Fixing Tooth Brake to Shaft

[mrpi]

Hello,

I'm working on a design that uses a worm-type gear reduction unit. The output "shaft" of the gear reducer is in fact a 25mm hollow shaft provided with am 8mm keyway.

I use a 25mm keyed shaft placed through the worm reducer hollow shaft to transmit the output torque.

A little about the mechanism:

One end of the 25mm keyed shaft is coupled to a ball-screw actuator with a keyed clamp shaft coupler.

The other end of the 25mm keyed shaft is provided with an overhung shaft brake.

The shaft brake is a spring applied tooted-type brake. The stationary "stator" part of the brake is bolted to the output flange of the worm reducer and the 25mm keyed shaft passes through the center of it. Internal springs push a ring of brass teeth axially against the rotating half of the brake.

The rotating "rotor" half of the tooth brake is a steel ring of teeth that is axially fixed to the end of the 25mm keyed shaft with an aluminum plate.

When power is applied, an electromagnet pulls the brass stator teeth back away from the rotor teeth, and the brake is disengaged. When power is removed, the internal springs push the stator teeth against the rotor teeth and the brake is engaged. Rated torque of the brake is on the order of 100 Nm.

Currently, I couple the rotor to the 25mm shaft with 6 axial pins arranged in a "bolt-circle" like bullets in a revolver. A central M8 bolt holds the rotor plate axially against the shaft. These pins are 3/16" diameter. The shaft is 303 stainless and the rotor plate is 6061-T6 aluminum. We have had problems with the holes in the shaft being drilled too deep, and there are instances of an assembly have very little pin engagement into the aluminum plate. This reduction in bearing area caused the pins to deform the holes in the aluminum plate, and loosen the central bolt. There's also the difficulty of ensuring all 6 pins fit into all 6 holes without excessive clearance.

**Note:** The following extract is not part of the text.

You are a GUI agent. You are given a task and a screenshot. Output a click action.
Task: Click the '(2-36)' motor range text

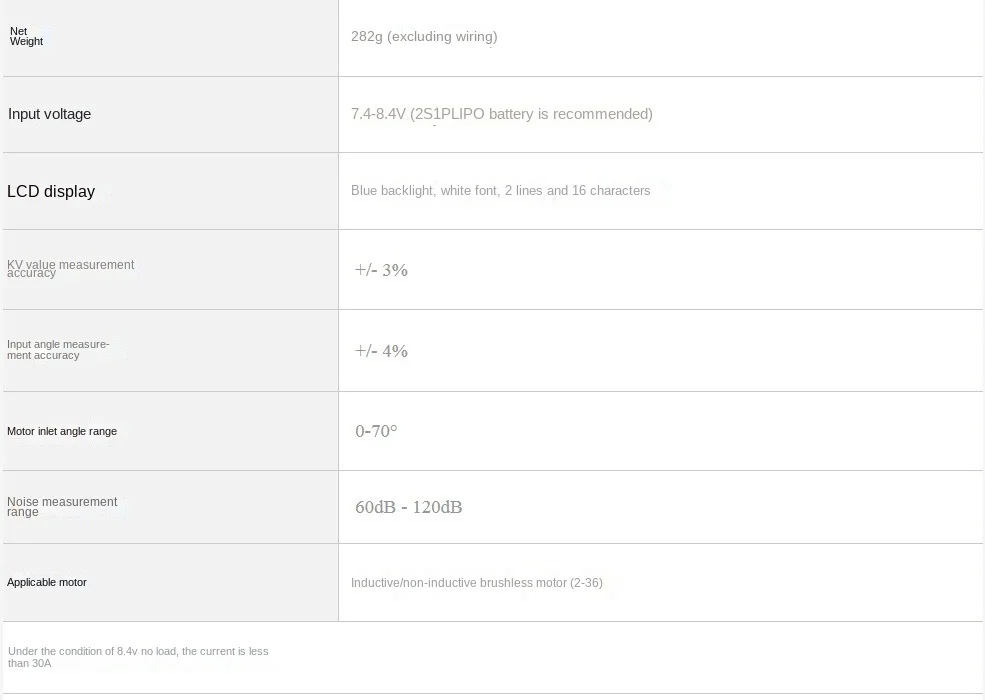point(586,583)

I would like to increase the robustness and manufacturability of this interface. Axial space is quite limited "overhead" of the brake.

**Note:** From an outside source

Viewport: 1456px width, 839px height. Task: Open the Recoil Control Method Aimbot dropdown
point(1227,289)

The 25mm keyed shaft is held to f6 tolerance to provide a slip fit into the worm reducer hollow shaft. Concentricity between worm reducer output axis and brake axis is critical to achieve full holding power of the brake.

The brake stator is supplied with a 28mm bore of H7 tolerance, so there is not much room to increase the shaft diameter (25mm currently, <28mm max).

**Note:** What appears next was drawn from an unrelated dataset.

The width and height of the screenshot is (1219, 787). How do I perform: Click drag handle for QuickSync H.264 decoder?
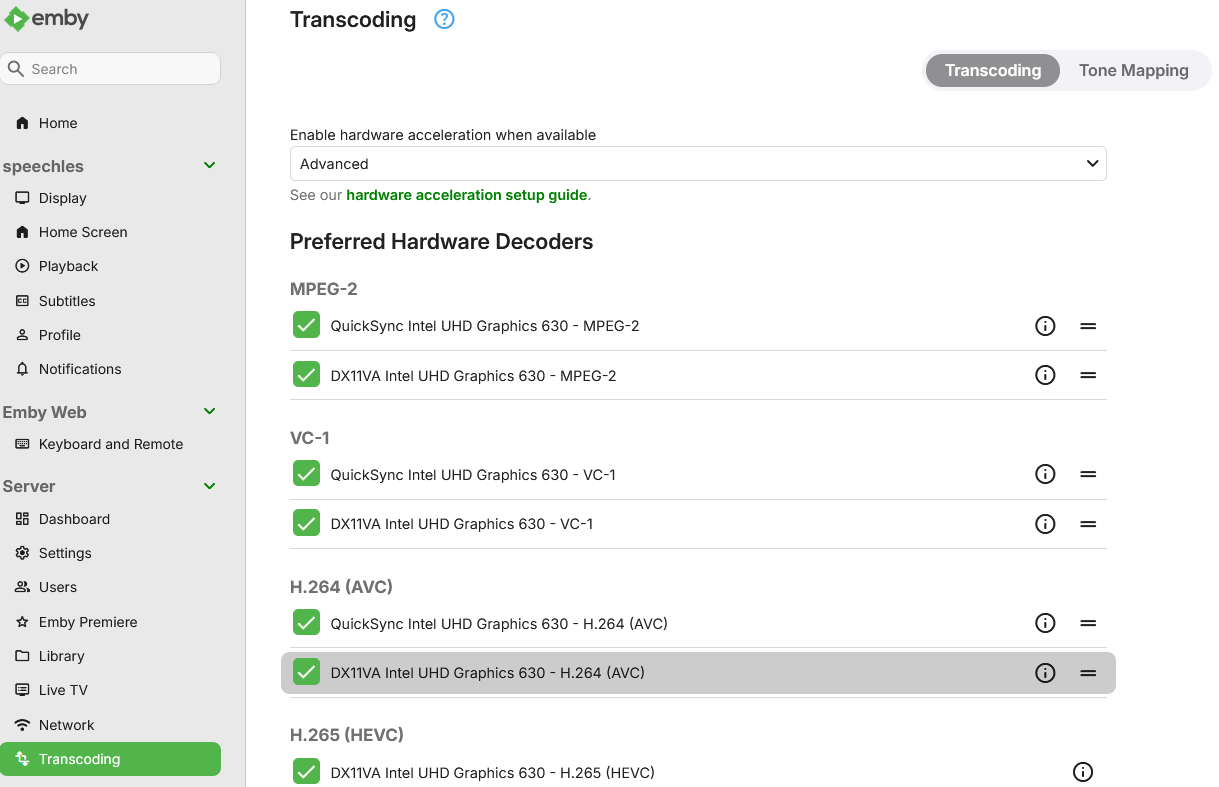(1088, 624)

I would like to move to a keyed or splined design instead of the 6 pins. At best I would have around 17mm of axial engagement length to couple the rotor plate and the output shaft.

I would also like to move to a shaft and rotor plate with higher strength, like 17-4 H1150 instead of the current 303ss.

A splined coupling I'm worried will have high manufacturing/development costs and will not provide as good concentricty as a keyed coupling.

Any suggestions would be greatly appreciated.

(I've attached a crude diagram showing general layout of components)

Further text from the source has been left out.